- [About this exercise]:
Print exactly the lines that run from the one containing "The image size is (1568, 698)." to the final line of the data, both included, and print none of the pictures.

====== Data for review ======

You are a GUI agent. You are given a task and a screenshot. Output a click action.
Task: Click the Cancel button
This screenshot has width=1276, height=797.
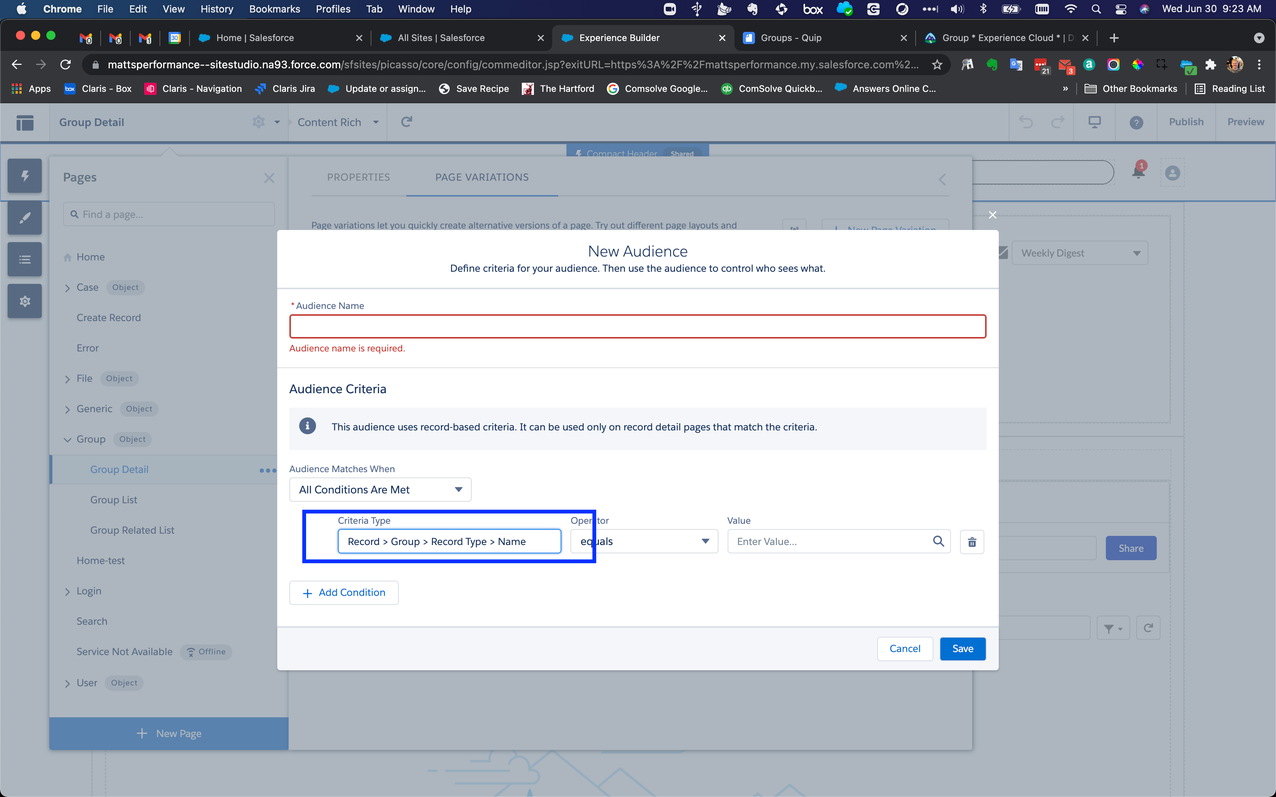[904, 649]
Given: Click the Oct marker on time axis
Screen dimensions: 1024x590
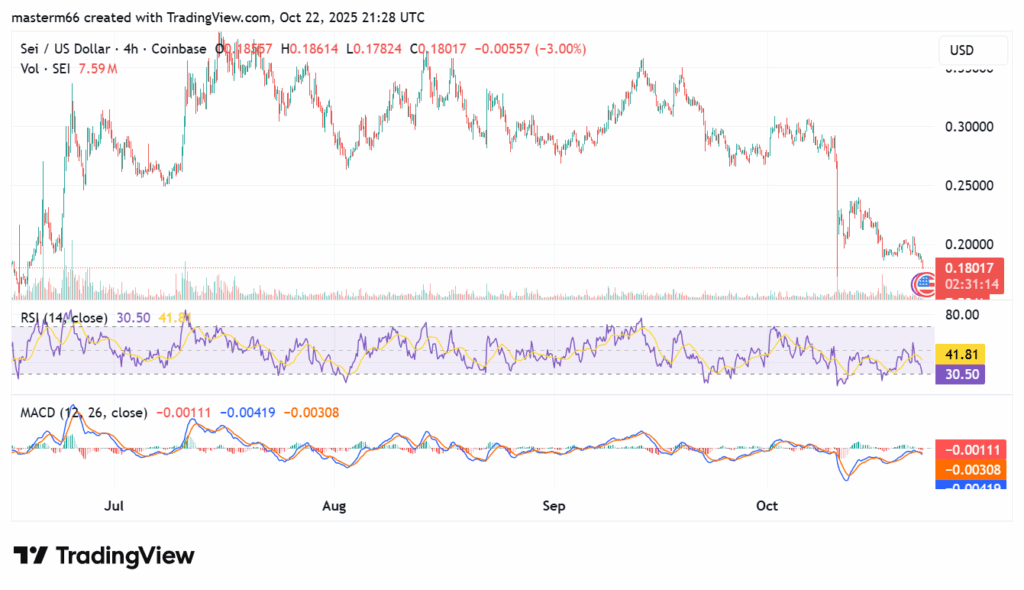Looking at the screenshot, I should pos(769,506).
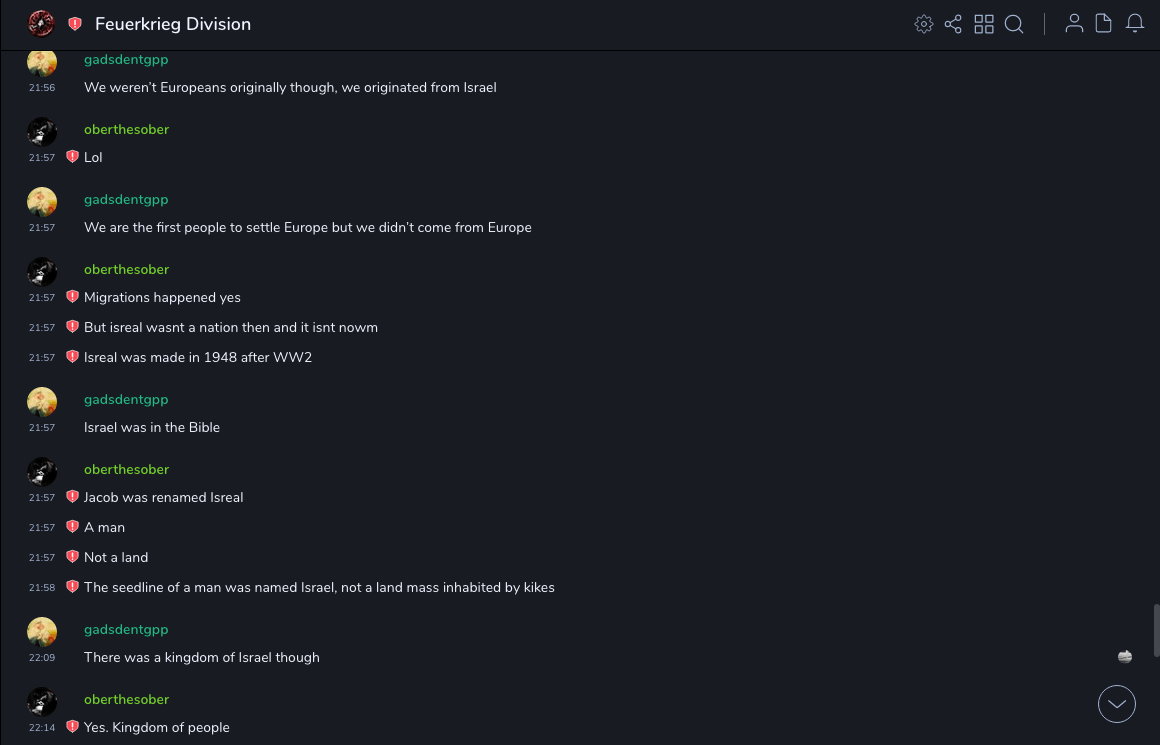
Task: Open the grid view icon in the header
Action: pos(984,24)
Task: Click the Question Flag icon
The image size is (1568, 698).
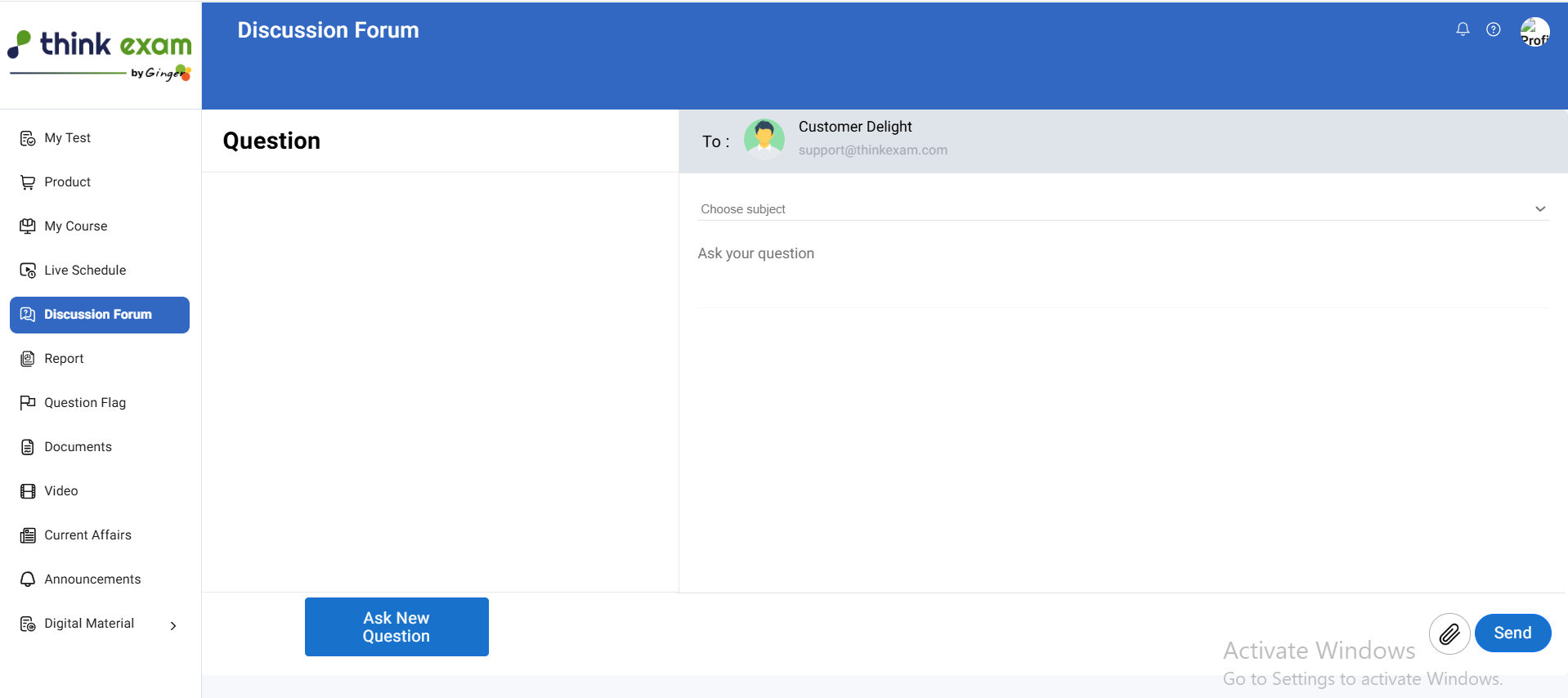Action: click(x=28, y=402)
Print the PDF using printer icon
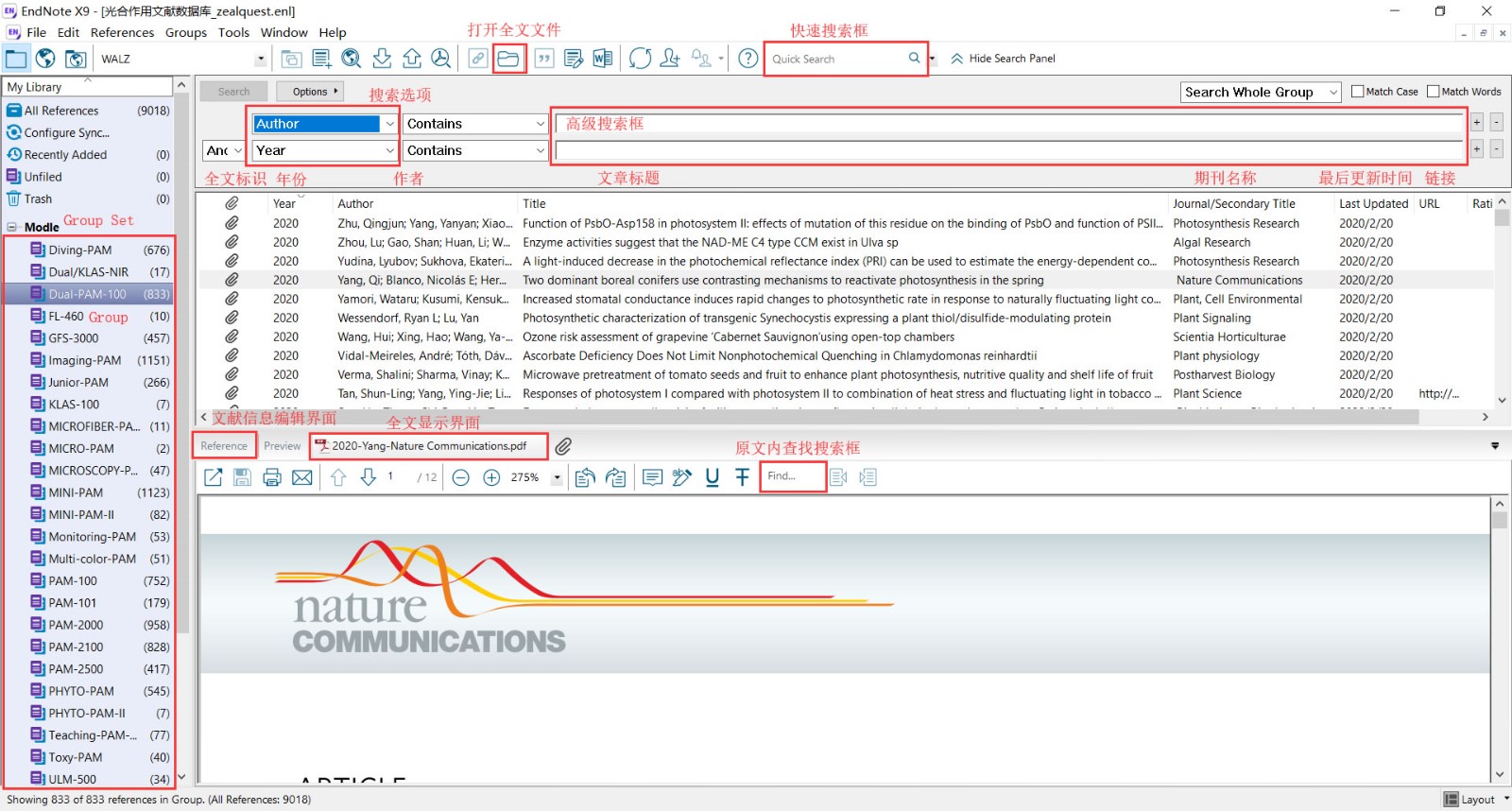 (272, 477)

======

- [Solution]:
The image size is (1568, 698).
Action: click(x=28, y=402)
Print the PDF using printer icon
 (272, 477)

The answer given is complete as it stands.